**Passage given**.

Publisher's Description:
The New York Times bestselling novel that "enchants on first reading and only improves on the second" (The Philadelphia Inquirer)

This sophisticated and entertaining first novel presents the story of a young woman whose life is on the brink of transformation.  On the last night of 1937, twenty-five year-old Katey Kontent is in a second-rate Greenwich Village jazz bar when Tinker Grey, a handsome banker, happens to sit down at the neighboring table.  This chance encounter and its startling consequences propel Katey on a year-long journey into the upper echelons of New York Society--where she will have to rely upon other than a bracing wit and her own brand of cool nerve.  With its sparkling depiction of New York's social strata, its intricate imagery and themes, and its immensely appealing characters, "Rules of Civility" won the hearts of readers and critics alike. (Published 2011)

Dear Reader,
I finished this book over a week ago, but haven’t had a chance to sit down to write a review until now. That frustrates me, because I feel like the book has already faded enough from my mind that I am not sure my review will do it justice.  However, I’ll certainly give it a stab!  Because the fact that it’s not still pressingly fresh in my mind does not mean it wasn't good.

I really enjoyed this book.  I was intrigued by the framing of the story: the protagonist begins her story in the 1960s, when she stumbles across a photograph which throws her suddenly and full-force back into a life she had long since left - and, until then, forgotten.  From then on, the book follows the story of her adventures during the late 1930s.  

And, adventures they were!  Katey is the epitome of the flapper girl, in my mind: young, single, self-sufficient, adventurous, and full of gumption.  She gets into adventures which at first surprised me, because of her somewhat reserved and introverted personality.  However, as the character developed and took shape, I was able to see that Katey really did crave adventure, novelty, and excitement.  Specifically because it was somewhat contrary to her true nature, I think.  The reader could watch her force herself to step outside of her comfort zone (even while she was perhaps unconscious of this not being really her) on a regular basis.  Perhaps this was partly because she was encouraged in this by her close more wild friend, Eve.  Perhaps it was partly because she wanted to be like Eve, daring and (seemingly) carefree.

**Required tasks**.
**1)** Copy everything from "This sophisticated and" down to "critics alike. (Published 2011)" in the Rules of Civility passage, but swap "banker" for "lawyer".
**2)** In the Rules of Civility passage, list every trait the reviewer gives right after calling Katey "the epitome of the flapper girl."
**3)** Sum up the Rules of Civility passage in two sentences.
The rows after the Rules of Civility passage come from a separate source.

Item-finding rows:
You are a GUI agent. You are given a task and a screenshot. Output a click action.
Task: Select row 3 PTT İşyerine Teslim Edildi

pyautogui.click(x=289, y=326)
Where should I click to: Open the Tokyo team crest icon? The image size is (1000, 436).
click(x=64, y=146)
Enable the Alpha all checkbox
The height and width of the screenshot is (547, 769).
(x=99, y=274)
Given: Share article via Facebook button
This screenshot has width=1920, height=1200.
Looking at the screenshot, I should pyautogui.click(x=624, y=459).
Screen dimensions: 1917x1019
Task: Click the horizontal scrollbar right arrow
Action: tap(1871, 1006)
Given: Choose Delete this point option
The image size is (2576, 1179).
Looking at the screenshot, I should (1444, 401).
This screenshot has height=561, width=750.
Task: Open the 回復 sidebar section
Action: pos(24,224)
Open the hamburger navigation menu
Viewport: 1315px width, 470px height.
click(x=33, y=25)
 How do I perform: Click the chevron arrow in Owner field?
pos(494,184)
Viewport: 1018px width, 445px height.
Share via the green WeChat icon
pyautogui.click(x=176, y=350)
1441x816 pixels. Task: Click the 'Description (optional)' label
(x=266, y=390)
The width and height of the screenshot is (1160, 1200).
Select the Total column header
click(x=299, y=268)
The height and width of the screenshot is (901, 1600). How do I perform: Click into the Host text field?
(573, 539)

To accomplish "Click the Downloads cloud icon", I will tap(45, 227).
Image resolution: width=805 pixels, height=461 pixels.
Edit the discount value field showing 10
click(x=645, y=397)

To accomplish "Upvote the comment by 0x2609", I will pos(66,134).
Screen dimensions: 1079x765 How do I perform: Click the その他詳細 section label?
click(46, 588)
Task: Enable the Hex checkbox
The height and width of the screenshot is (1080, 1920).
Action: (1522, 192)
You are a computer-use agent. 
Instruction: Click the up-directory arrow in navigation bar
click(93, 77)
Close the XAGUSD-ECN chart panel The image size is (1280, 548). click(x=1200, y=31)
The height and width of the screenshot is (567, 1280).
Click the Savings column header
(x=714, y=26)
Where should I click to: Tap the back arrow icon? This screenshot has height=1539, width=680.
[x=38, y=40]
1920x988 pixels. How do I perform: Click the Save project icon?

**Solved tasks**.
**1)**
This sophisticated and entertaining first novel presents the story of a young woman whose life is on the brink of transformation.  On the last night of 1937, twenty-five year-old Katey Kontent is in a second-rate Greenwich Village jazz bar when Tinker Grey, a handsome lawyer, happens to sit down at the neighboring table.  This chance encounter and its startling consequences propel Katey on a year-long journey into the upper echelons of New York Society--where she will have to rely upon other than a bracing wit and her own brand of cool nerve.  With its sparkling depiction of New York's social strata, its intricate imagery and themes, and its immensely appealing characters, "Rules of Civility" won the hearts of readers and critics alike. (Published 2011)

**2)** young, single, self-sufficient, adventurous, full of gumption

**3)** The publisher's description presents Rules of Civility, a 2011 first novel in which twenty-five-year-old Katey Kontent meets the banker Tinker Grey by chance in a Greenwich Village jazz bar on the last night of 1937, and that meeting sends her on a year-long journey into the upper levels of New York society. A reader's review says the book was really enjoyable, praises its framing, which starts in the 1960s with a photograph that pulls Katey back to the late 1930s, and describes her as a reserved young woman who keeps pushing herself into adventure, perhaps partly because of her wilder friend Eve.